A veces se creen demasiado al pie de la letra esto, y hay algunos que se hacen los locos. Pero no, los matemáticos no están
locos, pues una cosa es que les guste trabajar con conceptos
abstractos y otra que no les guste la vida terrenal y mundana
como a cualquier otro. Tienen su muy particular punto de vista y hasta pueden llegar a ser fastidiosos con ciertas fijaciones,
pero no son nada que un biólogo, un abogado o un contador
no puedan llegar a ser.
Los que se hacen los locos caen en los estereotipos que la sociedad les impone: ponen cara de consternación, experimentan
cavilaciones extrasensoriales y con los ojos desorbitados dibujan quién sabe qué carajos en el aire, y luego gritan “eureka”
o “mandinga” o “ajajá” y salen corriendo como locos para escribirlo en algún papelito antes de que lo olviden. Tampoco
me gusta esa actitud de elegidos que se toman otros.
En la fac se habla a veces sobre en Dr. T, que a mitad del semestre comenzó a impartir su clase en latín. O del Dr. M, que
se queda viendo largamente el pizarrón hasta que sus ideas se
aclaran y vuelve a este mundo y dice “¡Ah, sí!” para seguir con
su tranquila y silenciosa clase donde todos duermen ya. El caso más cercano al que voy a contar y quizás el menos
aceptado por todos es el del Dr. P, cuyos alumnos juran haber
presenciado una posesión infernal en plena clase de Topología.
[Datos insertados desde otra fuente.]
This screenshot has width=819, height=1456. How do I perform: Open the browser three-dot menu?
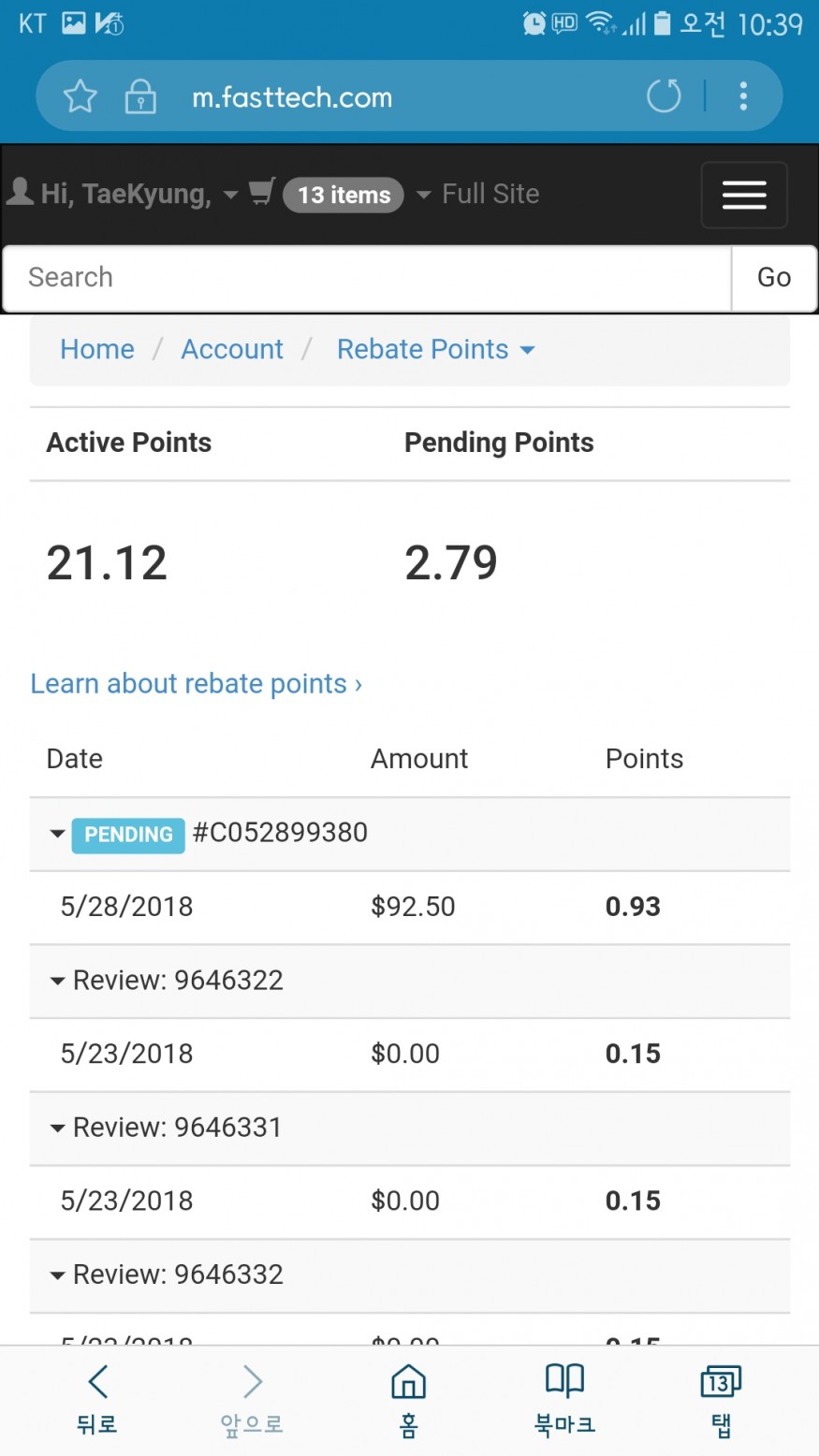[x=743, y=95]
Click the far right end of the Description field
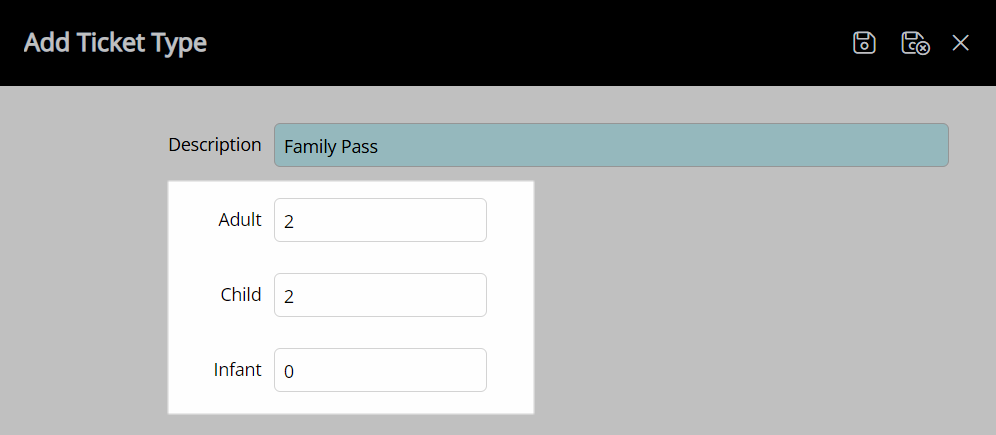 (x=934, y=145)
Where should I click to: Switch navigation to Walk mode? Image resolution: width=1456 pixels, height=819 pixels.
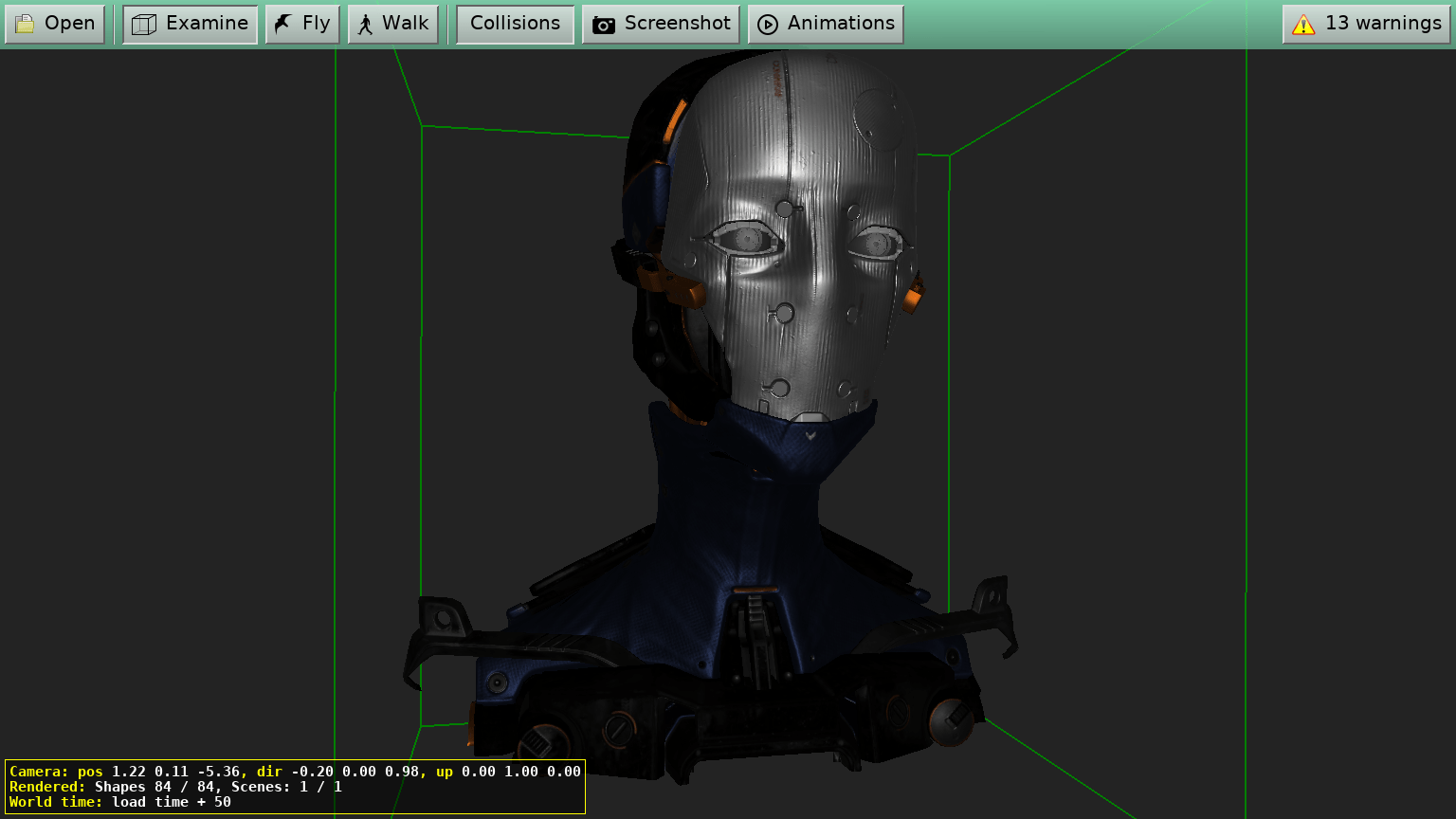pyautogui.click(x=392, y=23)
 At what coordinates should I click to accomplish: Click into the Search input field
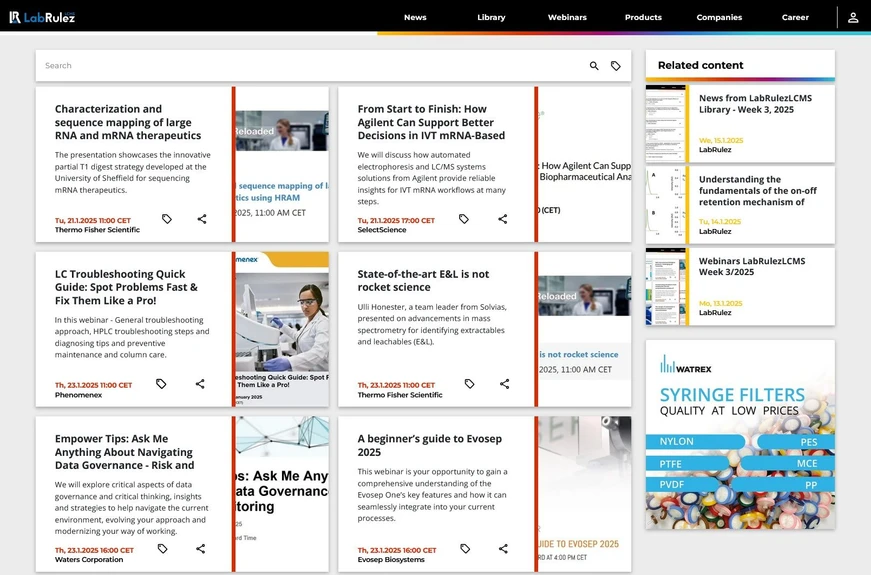(x=300, y=66)
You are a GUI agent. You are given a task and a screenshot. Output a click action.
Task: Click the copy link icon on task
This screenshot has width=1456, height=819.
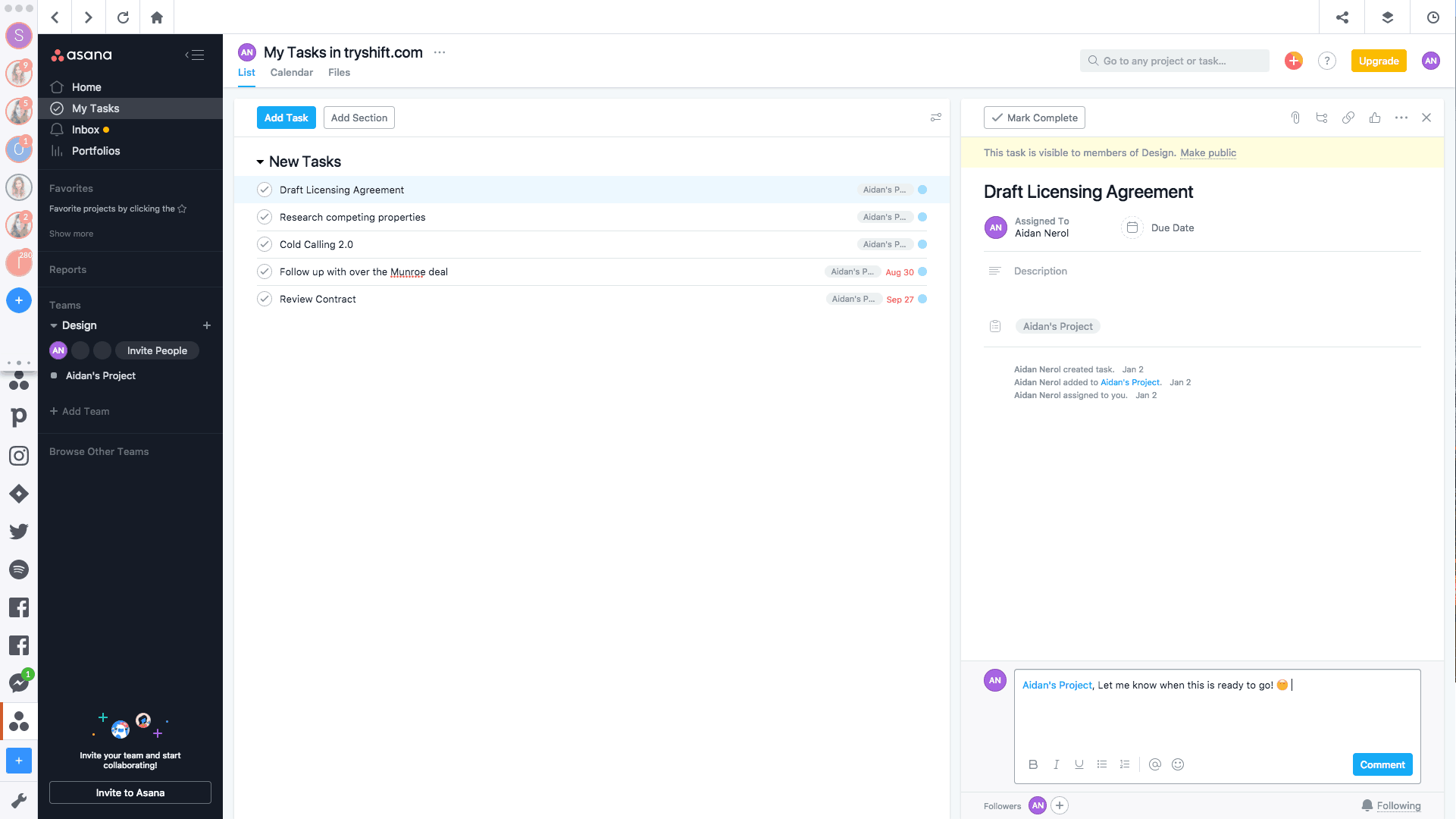click(x=1348, y=117)
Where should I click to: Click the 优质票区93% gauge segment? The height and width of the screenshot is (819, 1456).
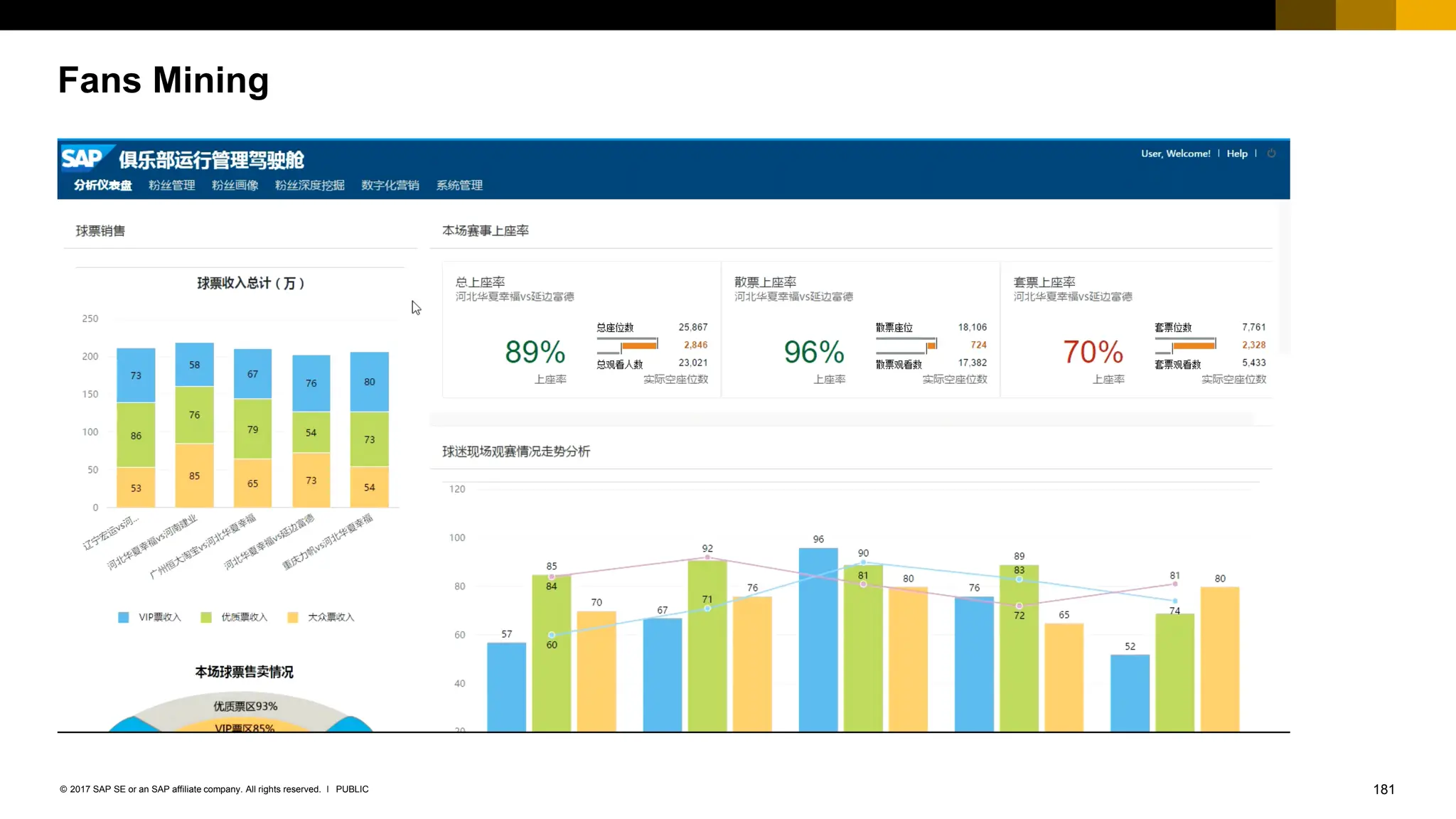point(245,706)

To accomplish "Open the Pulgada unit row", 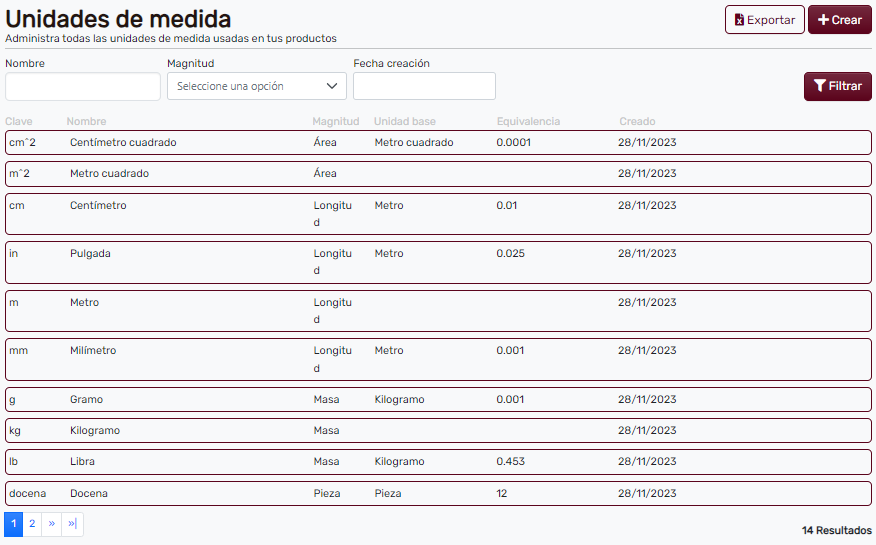I will point(90,254).
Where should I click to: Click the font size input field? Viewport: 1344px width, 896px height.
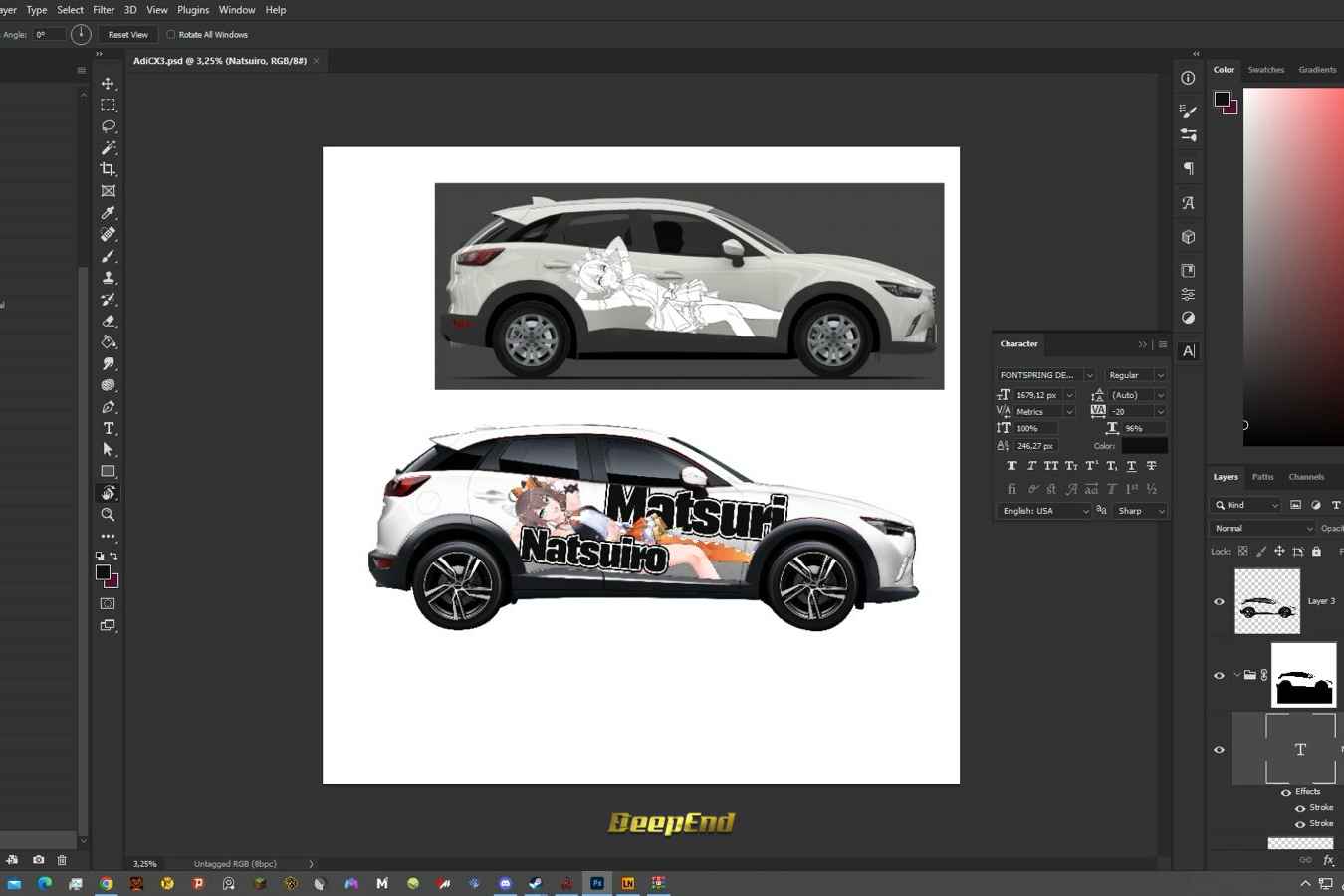(1037, 395)

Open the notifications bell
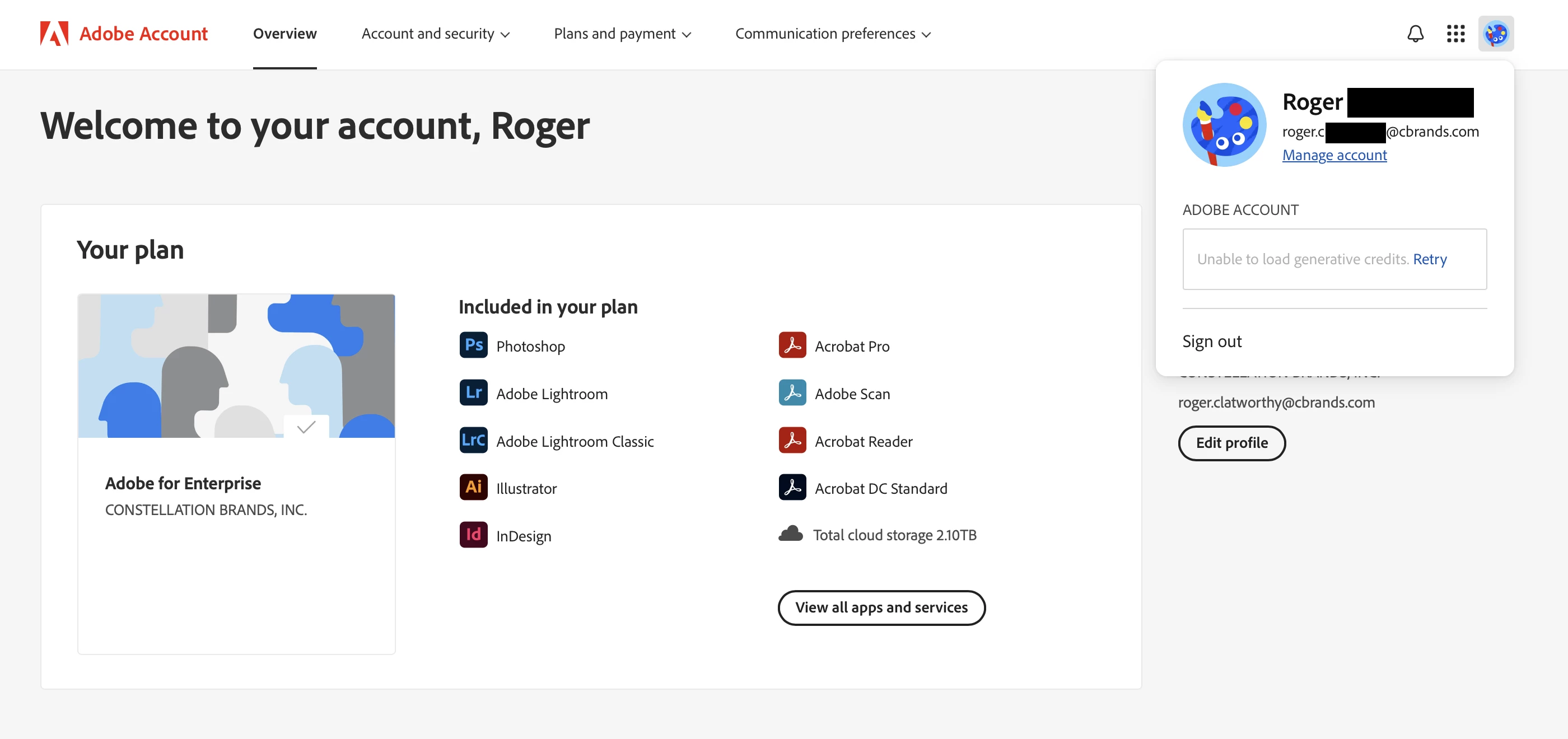(1415, 34)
Dos voces (dicen) salían de su garganta dictando cosas diferentes, discutiendo su muy diferente punto de vista acerca del
Axioma de Elección. Pero no, nada como lo que voy a contarte.
Resulta que la cátedra de Mecánica Cuántica es generalmente
impartida por los doctores R, F y T, pero este semestre llegó
a la universidad un tal Dr. K. Un ruso de barba prolija, alto,
tan alto que tuvo que agacharse un poco siempre que pasó
por la puerta del salón. Usa lentes pequeños y redondos pero
de tal espesor que más parece que se ha quedado ciego al observar el sol a través de esos objetivos de microscopio.
El Dr. K tiene una ternura sin igual, contrariamente a lo que
dictan sus potentes brazos y su avasalladora voz. Al principio era realmente divertida su clase. Comenzaba a exponer muy seriamente,
con ese acento ruso indeleble, y poco a poco su excitación iba
creciendo y empezaba a mover las manos rápidamente y su indescifrable escritura en el pizarrón se agudizaba y se aceleraba,
alzaba las cejas, acomodaba sus lentes, aflojaba su corbata, y
continuaba con su catarsis. Sin atender al reloj su clase podía
durar horas. Nadie se atrevía a detenerlo. En parte porque
creíamos que le habría molestado, en parte porque era genial.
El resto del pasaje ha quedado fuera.